How Much Should a Small Business Spend on Marketing – Part 2

In our last post, we discussed the concept of using key metrics to make sure your business does not overspend on marketing.

As an example, we calculated the profit per customer for a hypothetical kitchen remodeling business at $2,000 and decided we could spend some amount less than $2,000 to acquire that customer. But how much less? The answer to that depends on your tolerance for risk.

Let’s play with a spreadsheet and a hypothetical magazine ad for our business.

A local magazine targets homeowners and they charge $1,850 for a magazine ad that reaches 117,000 people. Some tiny percentage of those people might become leads by calling us or visiting our website — and then some small percentage of those leads might take action and become a customer.

Marketing Costs Example - Randy NargiAfter we run the ad and carefully track leads and customers, we fill out a spreadsheet like the one above. We see that 1/4 of a percent of the magazine’s readers (293 people) expressed interest in our kitchen remodeling service by calling, visiting our website, or stopping by the showroom. We can then calculate our cost/lead (the cost of the ad divided by the number of leads).

Let’s further assume that out of those 293 leads, we got three new customers. In essence, for our $1,850 investment in the magazine ad, we got three new customers (at a cost of $632.48 per customer). Note that the numbers above are both hypothetical and rounded.

On the surface, that seems like a decent deal. We pay $632 for a customer that’s worth $2,000. That leaves us a profit of $1368.

But…

There is a certain amount of risk that arises from this magazine — in the form of variable factors that could cut our results significantly from month to month. Maybe the magazine has a bad cover one month and its retail sales tank. Those 117K readers turn into 85K. Maybe our ad placement in the magazine isn’t that great. Or the article next to our ad depresses people. Maybe the stock market drops and fewer people can afford a kitchen remodel.

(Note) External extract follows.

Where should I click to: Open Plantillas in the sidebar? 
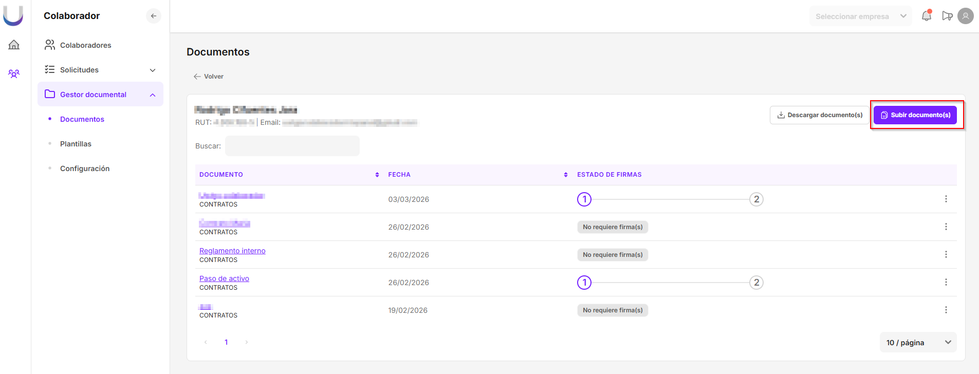point(76,144)
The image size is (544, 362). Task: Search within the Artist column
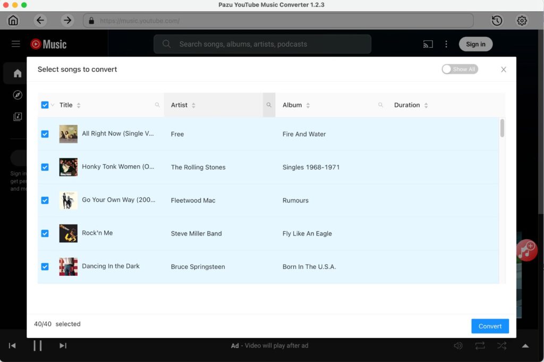tap(269, 105)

Is $632 too much? It depends on how risky you think your particular marketing program is. If you’ve advertised in this particular magazine for 6 months and your cost/customer never varies all that much, it’s probably not very risky to continue.

Personally, I prefer cost/customer amounts in the range of 10%-20% of profit. This provides more of a safety net just in case the program doesn’t perform as expected. So in our kitchen remodeling example, I’d try to find marketing programs that worked out to a $200-$400 cost/customer or less.

Just for fun, let’s try to run a Google AdWords (pay-per-click) search marketing campaign. We’ll make it simple and say that we buy the search term “seattle kitchen remodel” (since our hypothetical company does business in Seattle). As I write this, Google estimates that the cost per click (CPC) for that search term is $2.28. Let’s keep the same ad spend ($1,850) which translates to 811 clicks to our website (leads).

Sample Marketing Cost for a PPC CampaignNow, everyone who clicks through to our website is a targeted lead. After all, they were searching for “seattle kitchen remodel.” But there’s always a certain amount of competition on Google, so let’s say our conversion rate from lead to customer is 3/4 of a percent (0.75%). That works out to six customers at a cost/customer of $304 — which is more in my comfort zone.

Professional marketers spend much of their time testing marketing programs — and now you see why. The goal is always to reduce cost/customer (customer acquisition cost), but maintain or grow the volume of new customers — and do this all in a reliable, predictable way day after day. This isn’t easy for a number of reasons (including imperfect tracking of customer source, for instance), but it is the only way you can avoid overspending on marketing.